La bague de l'ingénieur

Accueil • Début
 

vendredi 19 août 2005

la bague de l'ingénieur

Surpris


Depuis 50 ans, j’ai une bague d’acier au petit doigt de ma main droite. J’ai remarqué hier lors de la fête de notre 50ième anniversaire de promotion que la majorité de mes confrères de Polytechnique la portent toujours.  

 

Elles nous ont été remises à la fin de nos études en 1955, suite à la confirmation par l’École Polytechnique que nous serions ingénieurs, lors d’une cérémonie à l’Engineering Institute of Canada, fondée en 1887. J’ai appris alors que c’est en 1922, à Montréal, que des ingénieurs exprimèrent l’idée qu’il serait important de développer un engagement d’éthique pour les jeunes gradués. Ils sollicitèrent l’aide du célèbre poète et écrivain anglais Rudyard Kipling, bien connu pour ses références au travail des ingénieurs dans ses écrits. Kipling accepta avec enthousiasme et recommanda un rituel officiel, the ritual of the calling of an engineer, durant lequel le jeune ingénieur fera le serment de Martha en rapport avec ses obligations d’ingénieur. Son texte se base sur une histoire biblique où il puise le mythe de la cérémonie : la sœur de la Vierge Marie est Marthe (Martha en anglais).

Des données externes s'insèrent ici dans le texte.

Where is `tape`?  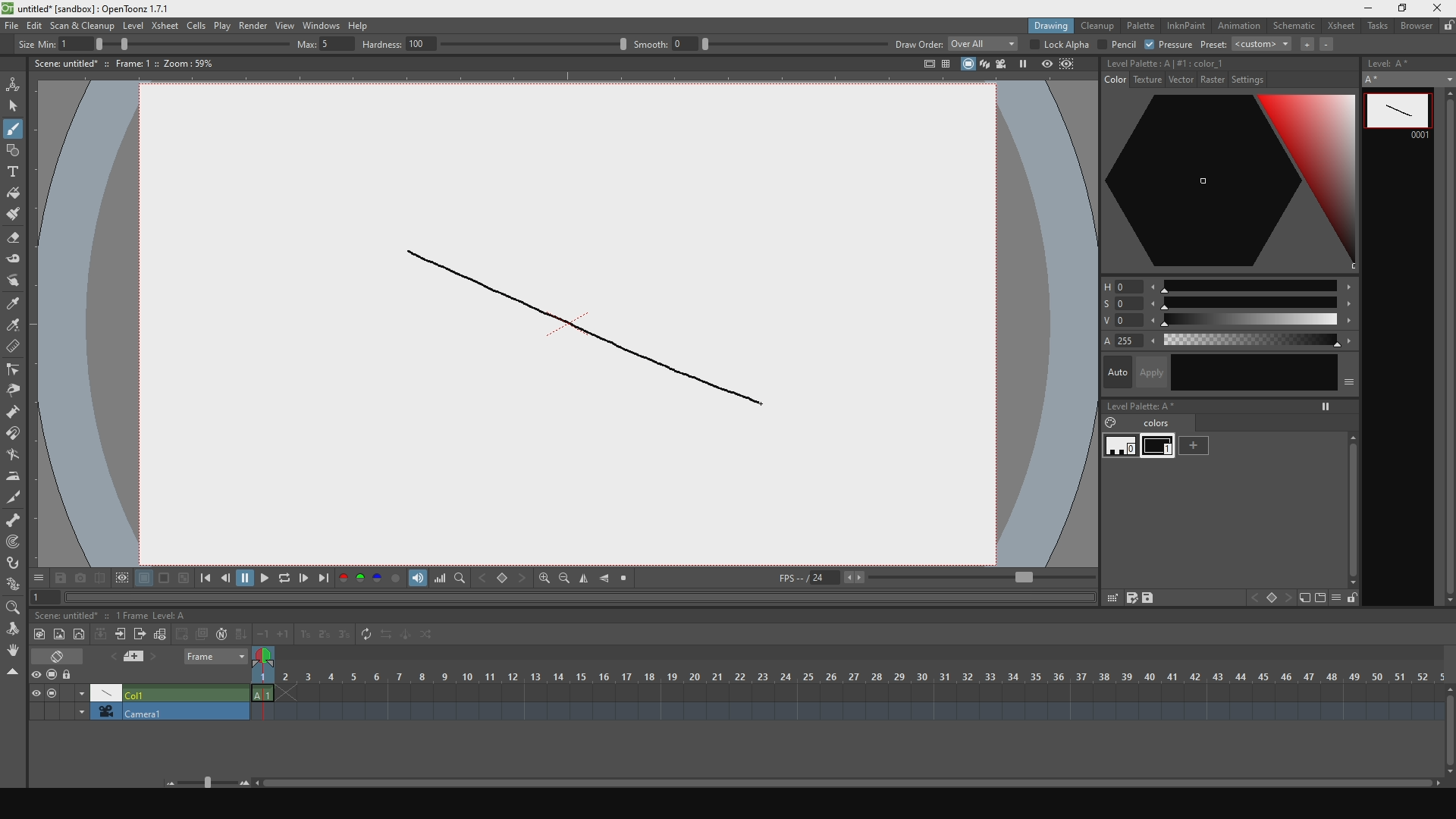 tape is located at coordinates (15, 261).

Lorsque Jésus visite Lazare avec sa mère, Marie est avec Jésus au salon pendant que Martha travaille avec sa propre mère dans la cuisine.

 

Pour Kipling, les ingénieurs sont les fils de Martha parce qu’ils travaillent alors que les fils de Marie font de la politique. Il visait simplement à diriger le nouvel ingénieur vers une prise de conscience de la profession, de sa signification sociale et à inciter les ingénieurs d’expérience de l’accueillir et de l’appuyer dans l’exercice de sa profession. Durant la cérémonie, nous avons reçu un anneau de fer martelé à être porté au petit doigt de la main qui travaille. C’est un symbole de fierté envers notre profession et un rappel de notre engagement solennel prononcé volontairement, avec humilité, qui nous oblige à un comportement professionnel et une conduite personnelle conformes aux plus hautes normes.

 

La cérémonie où nous fûmes intronisés regroupa quelques centaines de nouveaux ingénieurs de Poly et de McGill, tous debout en rangs, dans le grand hall de l’institut devant les sept derniers présidents de l’EIC qui sont les gardiens et les administrateurs des rites. Je prêtai le serment de Martha avec mes confrères et nous reçûmes notre anneau. Pour les ingénieurs, c’est « la bague ». J’étais très heureux de l’avoir enfin. Quelques semaines plus tard, je me suis rendu compte qu’elle rouillait et marquait mon doigt. Mes amis eurent la même expérience. Lors d’une rencontre à Poly, un confrère vendait des bagues en acier inoxydable pour remplacer l’anneau. J’en achetai une et c’est celle que je porte depuis et qui me rappelle mes engagements et indique, par ce signe extérieur, que je suis un ingénieur professionnel.

 

Seuls les ingénieurs du Canada portent cette bague.